Jesus clearly believed it! Eight-hundred years after Jonah’s epic adventure, the Lord said, “Jonah was in the belly of the huge fish three days and three nights … so the Son of Man will be in the heart of the earth three days and three nights” (Matthew 12:40). If Jonah wasn’t swallowed by a great fish, then Jesus was a liar or a lunatic, and certainly not the Lord. If you can’t believe all the Bible, then you can’t believe any of the Bible. Jesus believed!
Speaking of itself, the Bible says, “All Scripture is inspired by God and is profitable for teaching, for rebuking, for correcting, for training in righteousness, so that the man of God may be complete, equipped for every good work” (2 Timothy 3:16–17). It may not seem logical, or even possible. We don’t need to understand it. We simply accept it by faith!
Jonah, an Old Testament prophet and preacher, was sent to the city of Nineveh, the capital of the Assyrian nation. Assyria was Israel’s nemesis, their enemy. “Why? Why would God want His message to be proclaimed in Nineveh?” Jonah, defied God’s command. He refused to obey. He rebelled. “Jonah got up to flee to Tarshish from the Lord’s presence. He went down to Joppa and found a ship going to Tarshish. He paid the fare and went down into it to go with them to Tarshish from the Lord’s presence” (Jonah 1:3).
When a ferocious storm struck the Mediterranean, Jonah knew that God’s wrath was meant for him, so he told the sailors to throw him overboard. Though the sailors were hesitant, they tossed Jonah into the angry waves. Immediately the wind and waves ceased (Jonah 1:15), and Jonah was swallowed by the fish, or should I say, he was rescued by a gigantic fish.
According to the Bible, Jonah survived in the belly of the fish for seventy-two hours, three days and three nights. From deep in the sea, the runaway prophet’s prayers reached Heaven and “the Lord commanded the fish, and it vomited Jonah onto dry land” (Jonah 2:10). I suspect that the fish’s digestive juices gave him a new complexion, and the seaweeds, slime, and dead fish, gave Jonah an awful, rank odor. Obviously, Jonah was never the same. (I bet he never went on another boat ride! And the next time he took Mrs. Jonah out, he probably didn’t order the tuna.)
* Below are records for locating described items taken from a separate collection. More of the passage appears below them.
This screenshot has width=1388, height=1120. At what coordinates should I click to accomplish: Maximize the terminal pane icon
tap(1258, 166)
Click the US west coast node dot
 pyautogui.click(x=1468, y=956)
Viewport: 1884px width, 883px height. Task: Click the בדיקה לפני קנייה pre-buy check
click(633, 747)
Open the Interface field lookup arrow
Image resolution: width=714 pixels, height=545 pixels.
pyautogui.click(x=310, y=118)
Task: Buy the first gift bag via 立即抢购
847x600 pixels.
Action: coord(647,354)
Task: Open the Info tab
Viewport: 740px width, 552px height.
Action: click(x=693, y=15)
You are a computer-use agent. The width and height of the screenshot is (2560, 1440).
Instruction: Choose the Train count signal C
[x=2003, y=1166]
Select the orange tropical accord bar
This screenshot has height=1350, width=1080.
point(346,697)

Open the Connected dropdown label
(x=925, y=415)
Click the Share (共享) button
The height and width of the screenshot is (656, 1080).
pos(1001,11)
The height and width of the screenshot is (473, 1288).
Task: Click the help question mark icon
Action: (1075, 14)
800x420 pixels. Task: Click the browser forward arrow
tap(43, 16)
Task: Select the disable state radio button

God could have given Jonah what he deserved… death by drowning or as fish food. He might have ended up in the belly of the fish in multiple pieces. He didn’t. I’m so glad that we serve the God of second chances!
Safely on shore, “the word of the Lord came to Jonah a second time: ‘Get up! Go to the great city of Nineveh and preach the message that I tell you’ ” (Jonah 3:1–2). God preserved Jonah’s life and He didn’t discard him as useless. He saved him and sent him!
The question isn’t, how could a fish swallow a human? The question is, why? The answer is… grace.